=== Fragmento del texto ===
A ti, Jorge, que en vida fuiste llamado Francisco por amor al Poverello de Asís, te habla quien en su tiempo blandió Lobera en defensa de la fe verdadera.

Has llevado el cayado de Pedro con humildad de siervo y con corazón de pastor. En tiempos de confusión, dificultad y de veredas torcidas, con sinuosos y y recónditos intereses, tú no temiste andar entre los pobres, tocar a los enfermos y alzar la voz en favor de la paz, como quien siembra en tierras endurecidas por el dolor de los hombres.

No buscaste tronos áureos ni altares de vanidad, sino que viviste en sencillez, siendo padre para los huérfanos, consuelo para los errantes y faro para las almas abatidas. De los confines de la Tierra, desde la lejana y vieja Argentina, fuiste llamado a Roma para ser puente de misericordia entre los hombres y Dios.

Hoy, que ya recibiste la mirada eterna y en tu descanso, recibe de este humilde servidor de Cristo una corona no de reyes terrenos, sino de gratitud eterna. Por cada lágrima enjugada, por cada injusticia enfrentada, por cada vida tocada por tu palabra, has tejido vestidura digna de los justos.

Aquende, donde las espadas duermen y los reinos no perecen, te esperan los coros que entonan gloria al Cordero. No como Papa, no como Pontífice, sino como hermano, te abrazo en el amor que no acaba.

Que San Isidoro, mi maestro, y Santiago, nuestro patrón, te acompañen en tu tránsito, y que la Virgen María, Estrella del Mar, conduzca tu alma segura a puerto de luz.

Con la felicidad de sentirnos plenos por tu mandato, descansa eternamente en paz y que tu alma se sienta gozosa por la tarea cumplida.
===
### Tareas obligatorias
1 – Responde según el homenaje al papa Francisco:
(a) ¿Por amor a quién fue llamado Francisco?
(b) ¿Desde qué país fue llamado a Roma?
(c) ¿A quién se pide que conduzca su alma a puerto de luz?
2 – Reproduce sin cambios el pasaje del homenaje al papa Francisco que va entre "Aquende, donde las" y "la tarea cumplida.", ambos incluidos.
=== Datos mostrados ===
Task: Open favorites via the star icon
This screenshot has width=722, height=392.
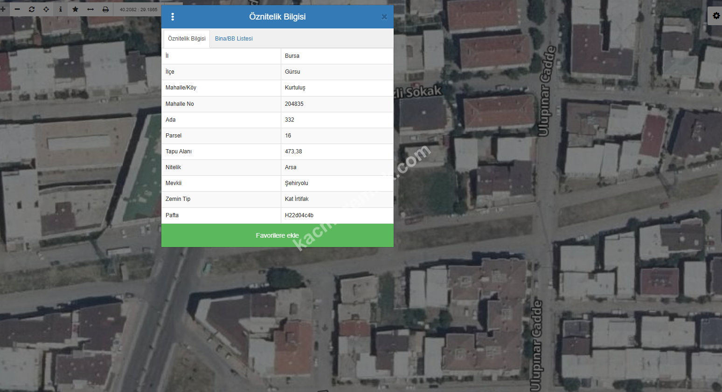Action: pos(75,9)
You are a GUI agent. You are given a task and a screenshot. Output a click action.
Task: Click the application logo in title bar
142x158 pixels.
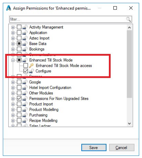pos(9,8)
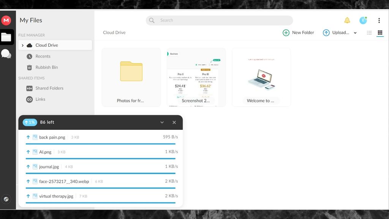Click the upload status badge showing 1%

click(x=30, y=122)
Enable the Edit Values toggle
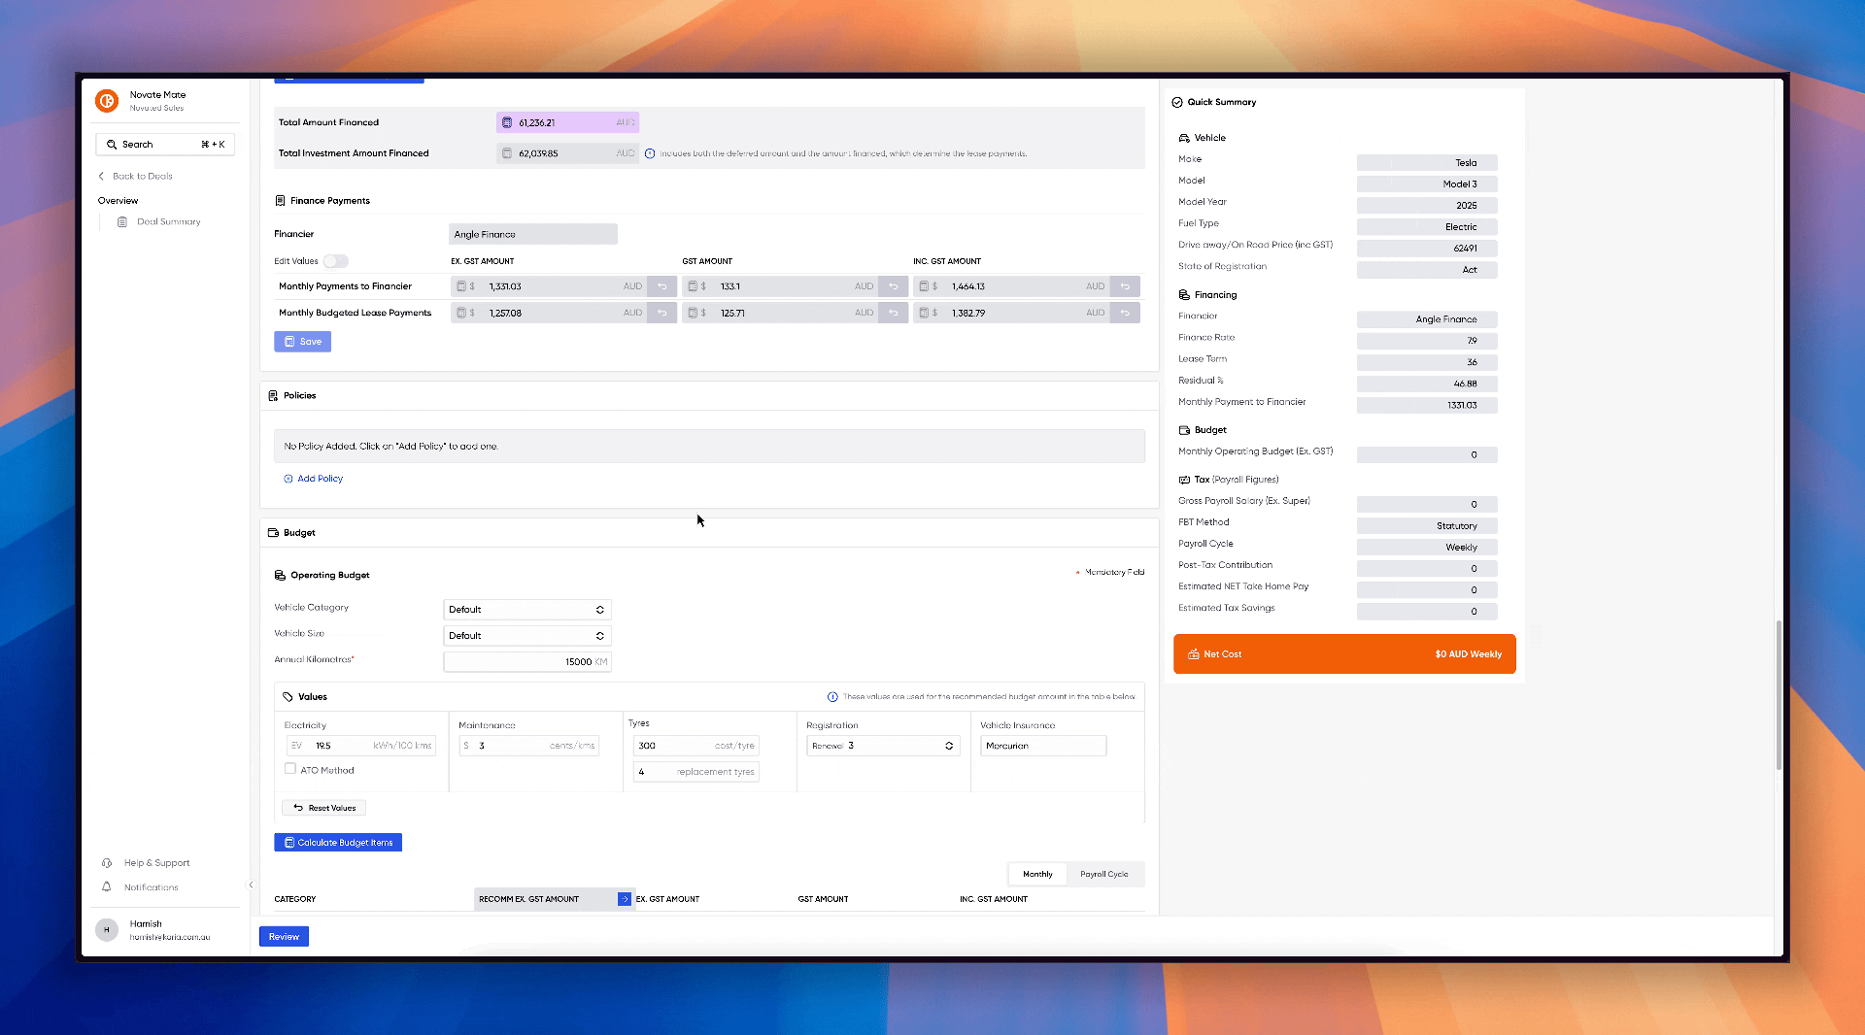Viewport: 1865px width, 1035px height. (335, 261)

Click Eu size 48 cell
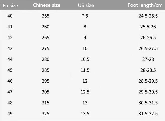click(x=10, y=103)
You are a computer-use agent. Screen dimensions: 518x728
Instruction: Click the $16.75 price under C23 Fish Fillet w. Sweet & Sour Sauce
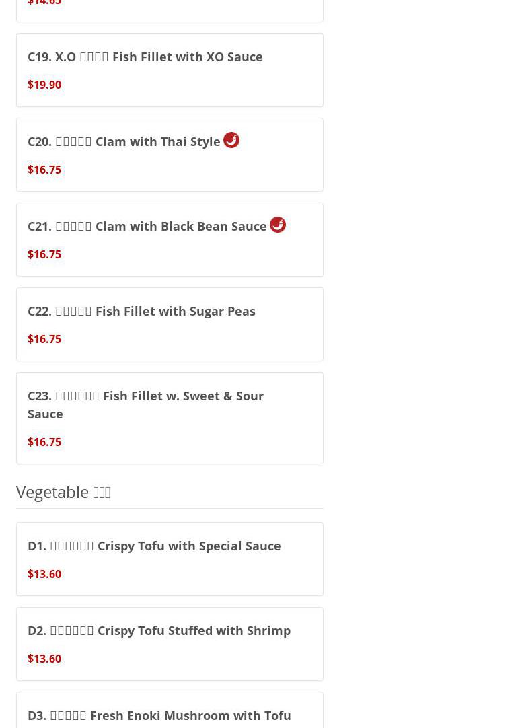44,442
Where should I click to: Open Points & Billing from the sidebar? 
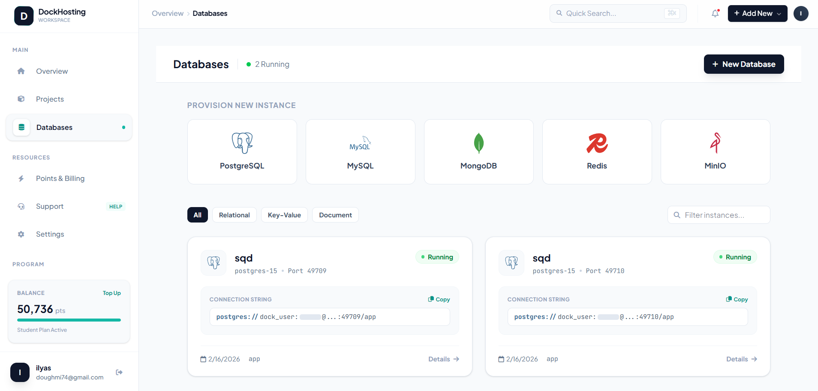point(60,178)

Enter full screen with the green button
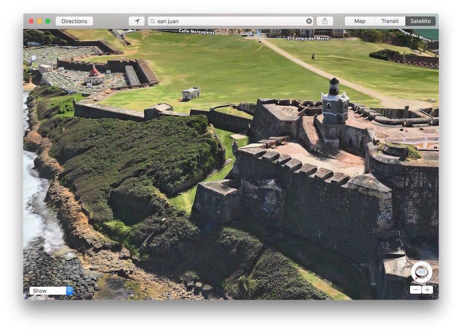tap(48, 21)
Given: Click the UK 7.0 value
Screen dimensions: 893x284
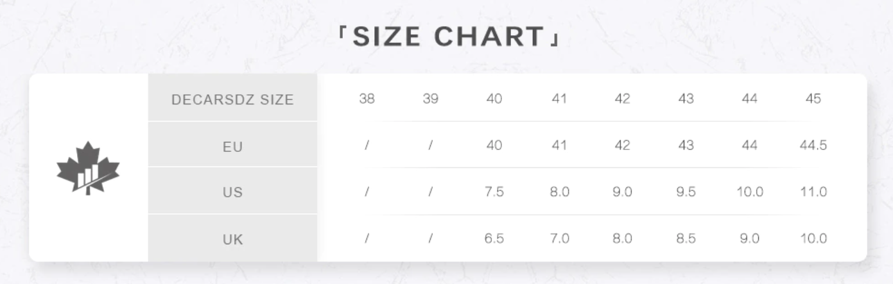Looking at the screenshot, I should (x=559, y=238).
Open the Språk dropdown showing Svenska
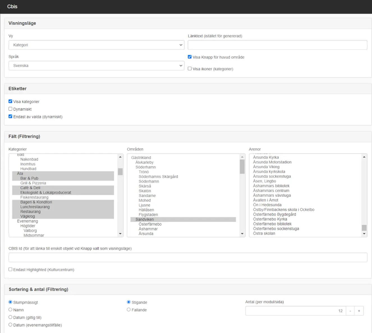The image size is (372, 333). pos(96,66)
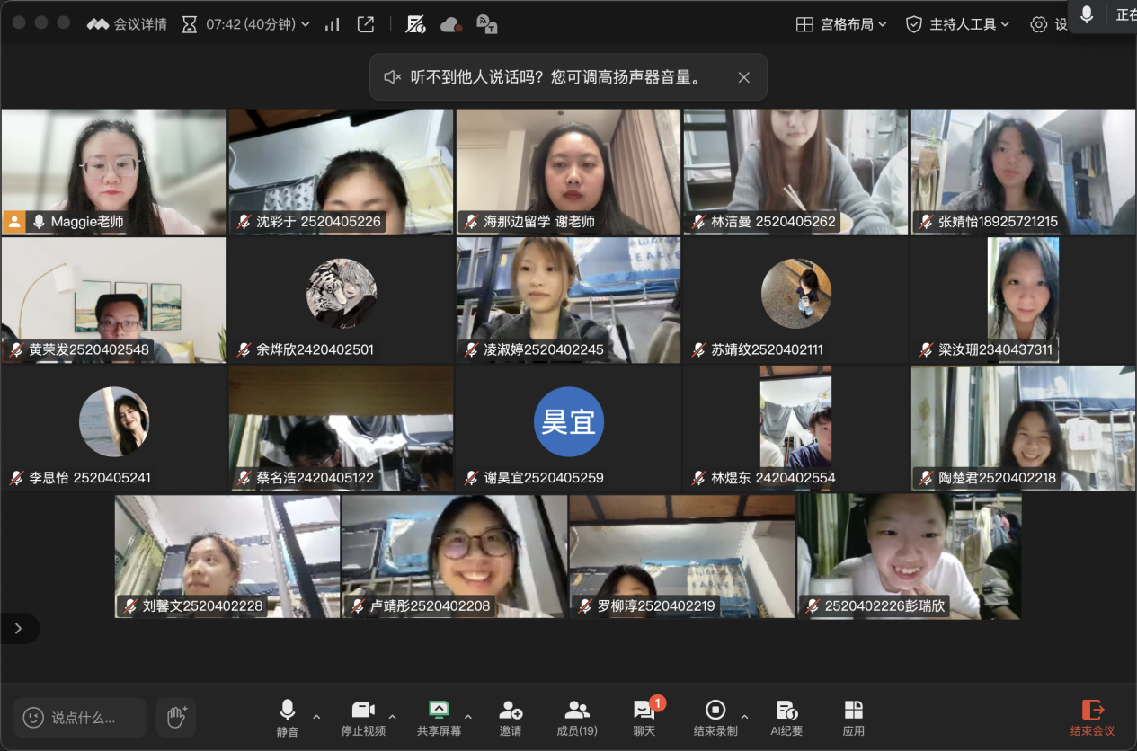This screenshot has height=751, width=1137.
Task: Expand arrow next to 停止视频 video options
Action: click(392, 716)

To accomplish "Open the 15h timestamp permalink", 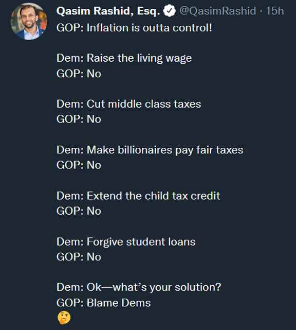I will [x=275, y=11].
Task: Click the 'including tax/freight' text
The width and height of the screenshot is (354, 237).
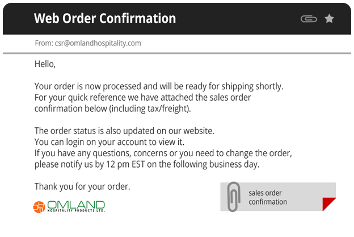Action: pos(150,109)
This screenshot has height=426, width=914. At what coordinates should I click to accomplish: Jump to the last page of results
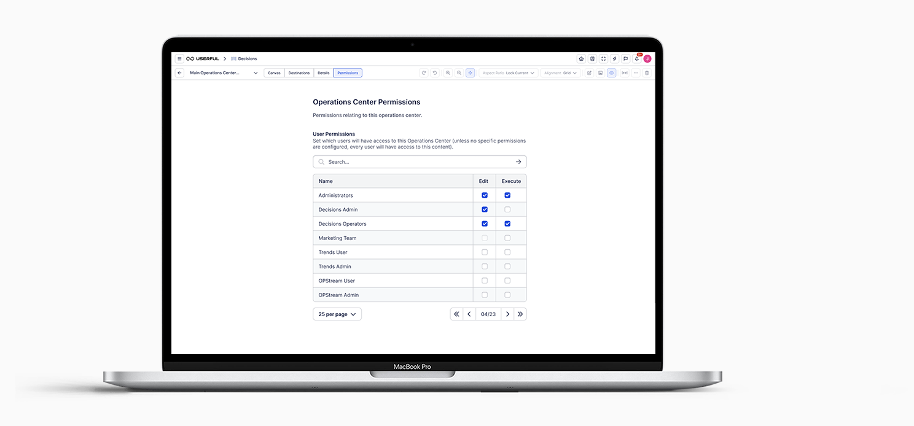click(520, 314)
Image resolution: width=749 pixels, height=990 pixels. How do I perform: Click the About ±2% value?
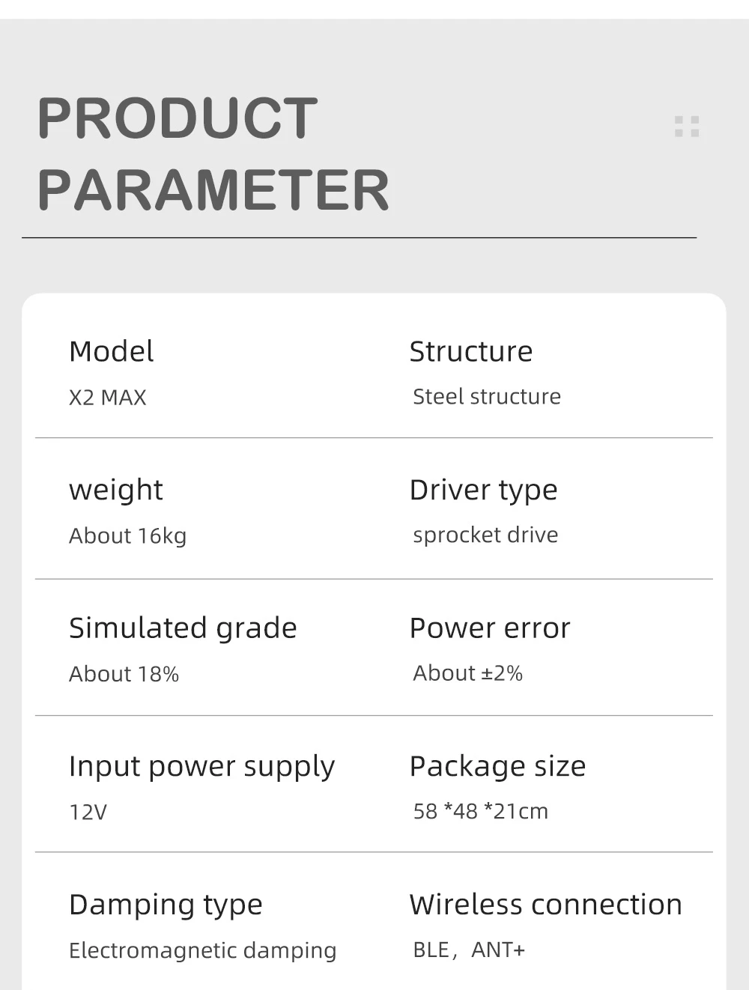pyautogui.click(x=468, y=673)
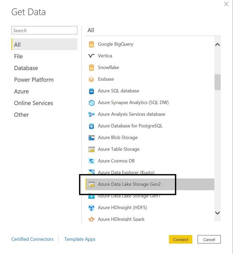Select the Vertica connector icon
This screenshot has width=233, height=254.
click(91, 56)
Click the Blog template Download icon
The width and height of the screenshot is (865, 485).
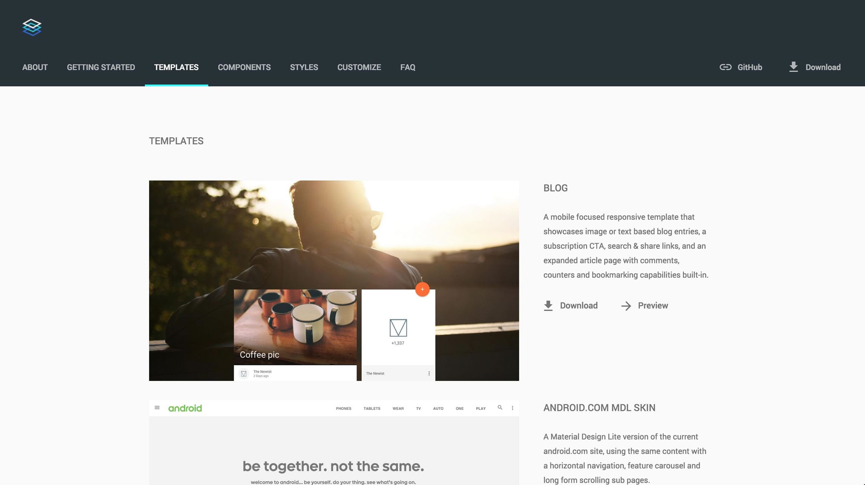(548, 305)
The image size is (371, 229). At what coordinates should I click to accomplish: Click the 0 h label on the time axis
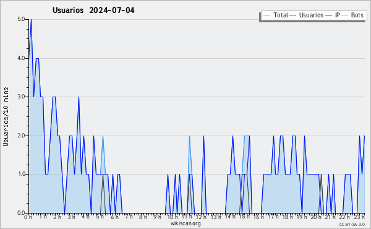tap(28, 217)
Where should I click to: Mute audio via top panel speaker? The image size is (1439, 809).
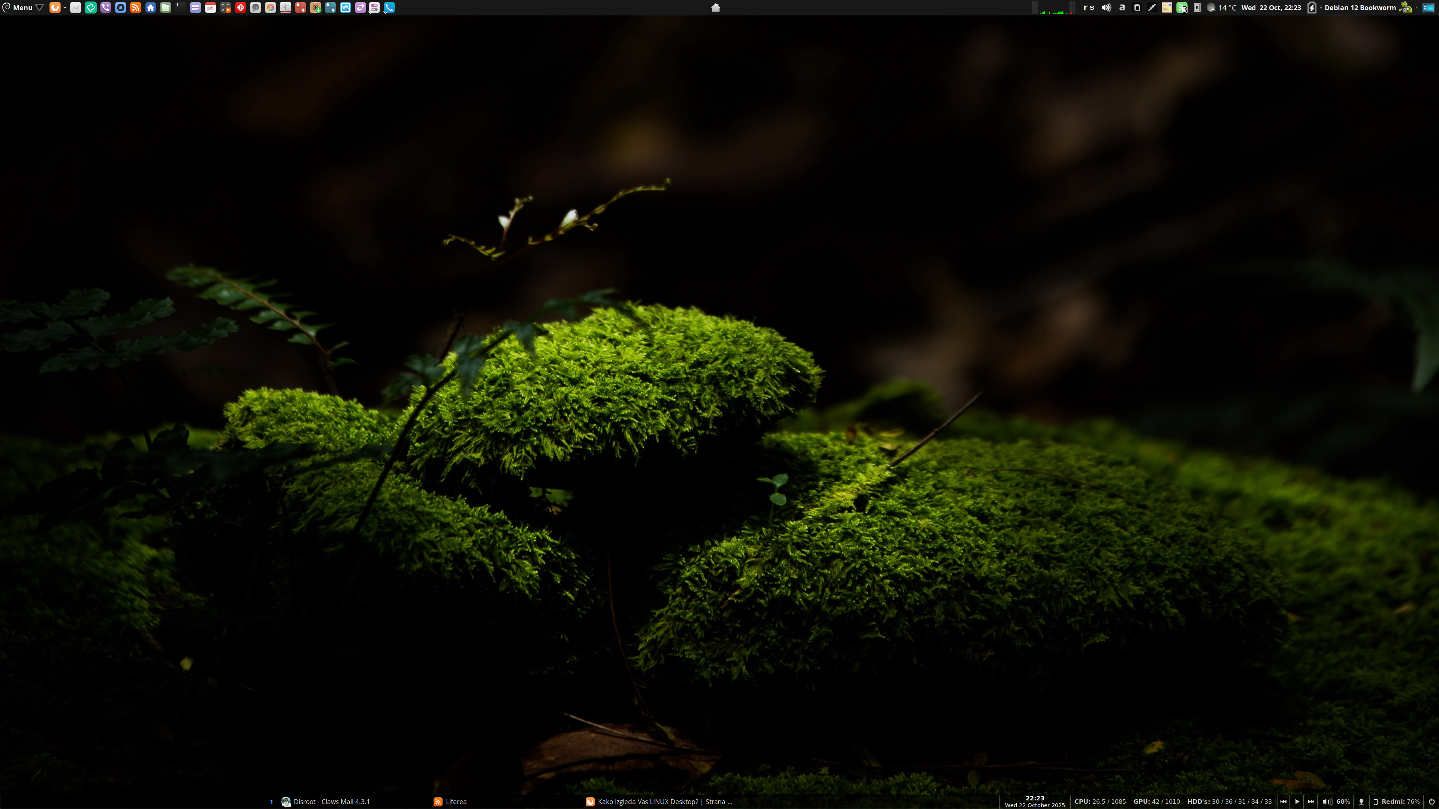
===
### Respuestas por tarea
1 –
(a) Al Poverello de Asís.
(b) Desde Argentina.
(c) A la Virgen María, Estrella del Mar.

2 –
Aquende, donde las espadas duermen y los reinos no perecen, te esperan los coros que entonan gloria al Cordero. No como Papa, no como Pontífice, sino como hermano, te abrazo en el amor que no acaba.

Que San Isidoro, mi maestro, y Santiago, nuestro patrón, te acompañen en tu tránsito, y que la Virgen María, Estrella del Mar, conduzca tu alma segura a puerto de luz.

Con la felicidad de sentirnos plenos por tu mandato, descansa eternamente en paz y que tu alma se sienta gozosa por la tarea cumplida.